Campaigner claims west losing out on funds

A Government pledge in the National Development Plan to spend more per capita on infrastructure in the underdeveloped Border, …

A Government pledge in the National Development Plan to spend more per capita on infrastructure in the underdeveloped Border, Midlands and Western Region (BMW) no longer stands because of the huge amount of extra money being put into Dublin transport a leading western campaigner has claimed.

Dr Seamus Caulfield has accused the Government of "enormous differences in treatment" in spending decisions for key infrastructure projects in different parts of the State.He said that with the new Platform for Change strategy document dealing with transport in the greater Dublin area, an additional €2.7 billion is to be spent beyond what was allocated in the National Development Plan.

However, projects being sought in the west such as the re-opening of the rail line between Limerick and Sligo, which would only cost a fraction of the extra money being allocated to Dublin, cannot be considered until after 2006 because they are not included in the NDP. Dr Caulfield was among a number of speakers at a recent West Infrastructure Now meeting in Knock, Co Mayo, where the Government was strongly criticised.

The National Development Plan had as one of its stated aims balanced regional development and the Government placed great emphasis on the fact that more money per capita was being allocated in the Border, Midlands and Western region than in the more developed South and East region.

READ MORE

The per capita allocations for economic and social infrastructure were €7,618 in the South and East and €8,253 in the BMW region.
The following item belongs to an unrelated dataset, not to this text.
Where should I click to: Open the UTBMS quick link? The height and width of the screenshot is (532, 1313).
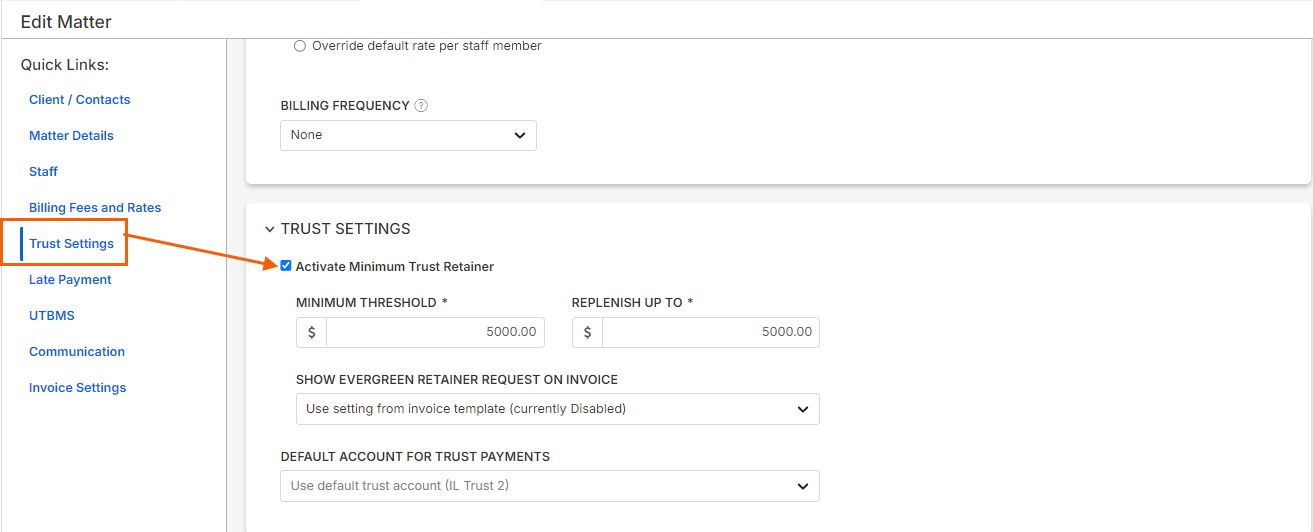pos(52,316)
But Dr Caulfield pointed out that with the extra money being allocated to Dublin transport, which covers the increased costs of opting for an underground train system, the per capita allocation for the South and East was now €8,888.

"The money being allocated to Dublin transport gives the lie to the idea that if it is not in the NDP it can't happen until after 2006," he said. Dr Caulfield also accused the Government of making contradictory statements in relation to the provision of natural gas to the north west.
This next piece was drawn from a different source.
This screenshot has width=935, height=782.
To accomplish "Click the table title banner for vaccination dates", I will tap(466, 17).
Gas would be brought ashore from the Corrib fields and a pipeline from Mayo to Galway would be built, but it was "time for definite answers" about when towns in Mayo and Sligo would be connected.

Promises were made over a year ago but when a second gas interconnector between Ireland and Scotland was announced last week it was clear there was no question of doing anything about connecting Mayo and Sligo, Dr Caulfield said.

The money needed would be "small beans" compared to the additional money being given to Dublin transport.

The Government plan to bring gas out of the west would inevitably result in development being pulled out of the region, he said. Mr Sean Hannick, vice-chairman of the Council for the West, said the IDA or Enterprise Ireland could not be expected to attract development to a region where power provision could not be depended on.

A company in Co Mayo recently incurred a cost of €63,000 because of an electricity outage, and the cost of IT connection could be up to 70 per cent higher in the west than in other regions, Mr Hannick said. Dr Patricia O'Hara of the Western Development Commission said telecommunications infrastructure, which was vital to attracting development, had to be installed first and there were serious questions of cost and access which had to be urgently addressed.

In relation to energy there was a need to substantially upgrade transmission and distribution lines.

She said the Government would have to support the provision of natural gas to Mayo and Sligo as the economics of deregulation dictated that investment would go where profits were greatest.